= Toy forts and castles =

A toy fort is a miniature fortress or castle that is used as a setting to stage battles using toy soldiers. Toy forts come in many shapes and sizes; some are copies of existing historical structures, while others are imagined with specific elements to enable realistic play, such as moats, drawbridges, and battlements. Toy fort designs range from the châteaux of Europe to the stockade forts of the American wild west.

== History ==
Toy forts and castles first appeared at the beginning of the nineteenth century in Germany, a country that dominated the world of toy manufacturing up until WW1. The earliest examples came as a set of generic wooden blocks which could be configured in many different ways.

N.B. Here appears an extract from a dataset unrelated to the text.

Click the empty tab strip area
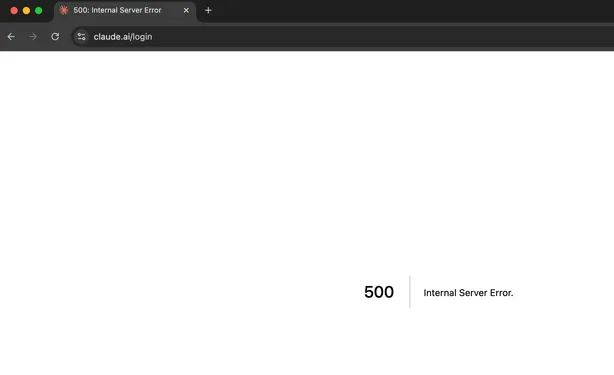 411,11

As time went on, some of these sets were designed to portray specific structures associated with real battles.

Around 1850 dollhouse manufacturers started to apply their production methods and capabilities towards the production of toy forts and castles. Sets would consist of wooden components, some blocks and some flat, painted to depict details such as stone, brick, windows, arches and vegetation. The parts would be shipped in a box which was designed to be inverted and then used as the base for the toy fort. This design became the standard design for toy forts and castles for the next 100 years.

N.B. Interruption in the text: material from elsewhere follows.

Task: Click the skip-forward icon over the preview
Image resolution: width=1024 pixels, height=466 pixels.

The Germans dominated the toy fort market until about 1900 when other manufacturers from France, Denmark, Britain, and the USA started to appear on the scene. As technology progressed, new materials were used in the manufacturing of toy forts including tin, zinc alloy, composition, cardboard, hardboard, MDF, and finally plastics.

== Manufacturers ==
The three best-known manufacturers of toy forts were Moritz Gottschalk (Germany), O. and M. Hausser (Germany), and Lines Bros. (Great Britain).

=== Germany ===
- Christian Hacker
- Moritz Gottschalk (1840—1905) started his career as a bookbinder, but by the age of 25 had branched off into children's toys which would eventually lead to him becoming one of the world's most influential toy makers of the late 19th to early 20th centuries. He started with the dollhouses that he is most famous for and quickly went from a cottage industry to running a factory. Once his infrastructure was in place he was able to diversify adding the manufacture of other toy buildings such as forts, stables, and grocery stores to his repertoire.